#### Written tasks
1 – Retype a part of the Djado travel passage word for word, starting with "I’d been urged" and going on through "the following morning.".
2 – According to the Djado travel passage, what does the whole of Chirfa do in autumn?
3 – Carry on the Djado travel passage from the point after its final sentence.

#### Text passage
»»
I’d been urged to make sure our tour visited Old Chirfa (aka ‘Tebeza’) a short distance from Chirfa village, and sure enough, it was on our itinerary. The old citadel is part of a string of medieval fortified towns that run up from Seguedine and maybe once even Bilma and further south, tracing a defunct trading route which explorers Clapperton and Oudney followed in the 1820s down to Lake Chad, later followed by Hans Vischer in 1906 (see Shadows Across the Sahara). Strolling around Old Chirfa was thrilling but for me the true highlight of the trip, as expected, was Djado, the following morning.
Djado (photo Klaus W.) is a huge complex which must have housed thousands a few centuries ago. In winter it’s surrounded by a lake of brackish water which I’m old oddly, disappears in the rainy season. In autumn the whole of Chirfa moves here to harvest the dates from the many palms; their zeriba huts ring the ancient ruins. Exploring the crumbling town was incredible, every corner revealed a stunning view of distant escarpment, desert sands and waving date palms. My camera had passed out in Fachi, but luckily Klaus had a bag full of lenses and film and agreed to keep shooting for me. Hans poured scorn on the theory of pseudo archeologist Uwe George in Geo magazine. He’s discovered a room with a cross relief (now called the ‘eglise’) and who went on to claim that Christians migrated here from Ethiopia in the first millennium. I’m all for interesting theories but it does indeed sound implausible if not an outright publicity stunt which some publicity-savvy academics are fond of pulling off.
We were about to enter a region controlled [at that time] by unreconstructed Tubu outlaws – an anomaly tolerated by the Niger government who let them have the remote Djado plateau to themselves (and maybe pull off the odd tourist and car robbery on the edge of the Aïr?). No longer did our guides stop to chat with every passing car, mumbling a string of greetings. Now it was just ‘get out of my way’ crabbiness you’ll find in any city. We crossed a sandy ridge near the no less photogenic ksar of Djaba and stopped at a Tubu checkpoint where Abdullai gruffly handed over a 5000 CFA tax without so much as a “Sallam alei…
Ahead of us rose the massive monolith of Orida prominent since yesterday, and behind it the arch and the forbidden rim of the Djado plateau beyond. The landscape and warm colours evoke the tassilis of the Ajjer and Akakus with which the Djado plateau is contiguous. Most Ewaden guides would not come this far into Tubu territory, let alone reach out towards the intriguing Enneri Blaka (which was on our itinerary but we didn’t visit). Lunch was under the palms near Djaba. Some Tubu girls parked up and set up their trinkets on a mat. This sort of ‘silent trading’ was much more agreeable and relaxed than the bombardment we got in the Aïr villages. But it works both ways: Tuareg tend to make more agreeable company than grouchy Tubu.
««
#### Available data
»»
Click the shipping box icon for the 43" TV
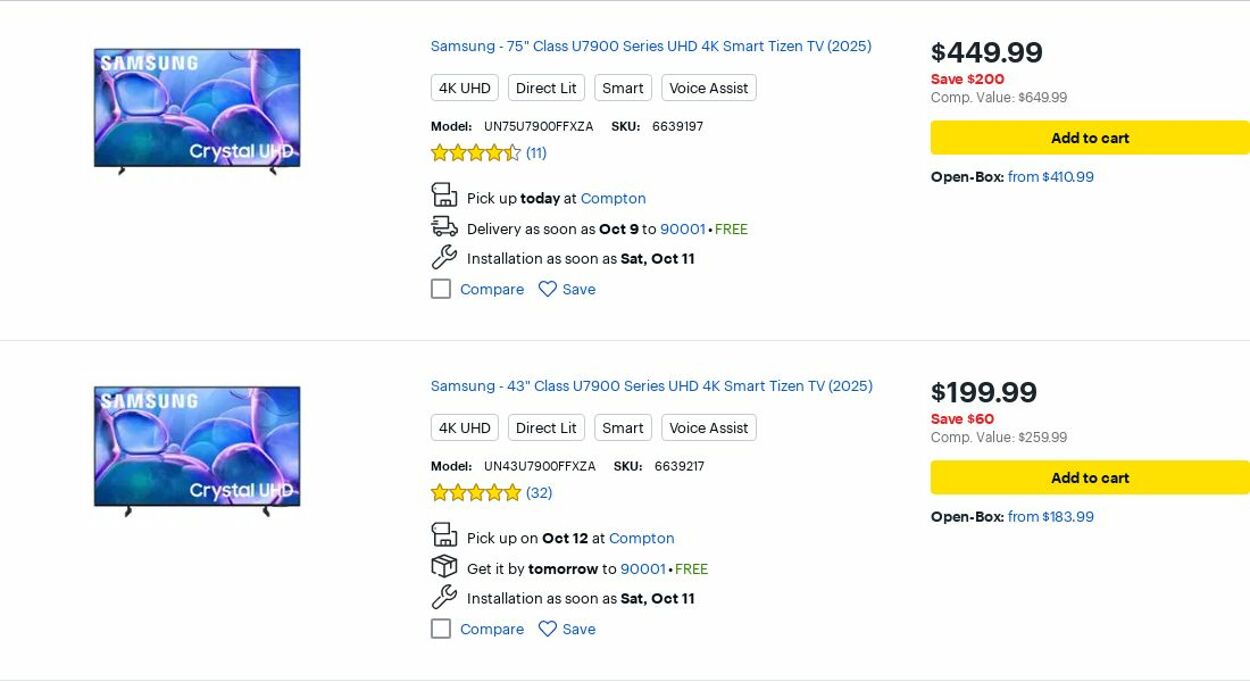Viewport: 1250px width, 682px height. (x=444, y=567)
««
#### The replies
1 –
I’d been urged to make sure our tour visited Old Chirfa (aka ‘Tebeza’) a short distance from Chirfa village, and sure enough, it was on our itinerary. The old citadel is part of a string of medieval fortified towns that run up from Seguedine and maybe once even Bilma and further south, tracing a defunct trading route which explorers Clapperton and Oudney followed in the 1820s down to Lake Chad, later followed by Hans Vischer in 1906 (see Shadows Across the Sahara). Strolling around Old Chirfa was thrilling but for me the true highlight of the trip, as expected, was Djado, the following morning.

2 – It moves to Djado to harvest the dates from the many palms.

3 –
We returned to Chirfa to pick up more water and our passports and then headed out along the Djanet track to the Col de Chandeliers (aka ‘Pass de Orida‘). A cozy camp was set up among the sun-warmed rocks while to the west, the plain of the Tenere du Tafassasset spread out like a becalmed ocean. It’s a corny simile for the desert I know, but this is the first place I’ve seen in the Sahara where it was appropriate. This was the real Tenere – a word usually used to describe the whole of northeast Niger and the Tamachek translation of the Arabic ‘Sah’ra’ or empty quarter.
ADRAR BOUS, TEMET AND CHIRIET The awe of this emptiness was lessened next day by the clear tracks running west to Arbre Perdu (which we rode to on bikes in 2003) and on to the isolated hills of Grein. But further on, beyond the northern outliers of Erg Capot Rey, even the tracks and wind-aligned ripples disappeared until it was hard to tell if we were moving at all, baring the drone of the engine as it hit a soft patch. Running at these high speeds caused a new set of problems for the aged Toyotas and while a puncture was fixed, Ibrahim prepared a quick lunch in the shade of the cars. We continued west through the void and in the late afternoon the profile of Adrar Bous mountain loomed out of the western haze.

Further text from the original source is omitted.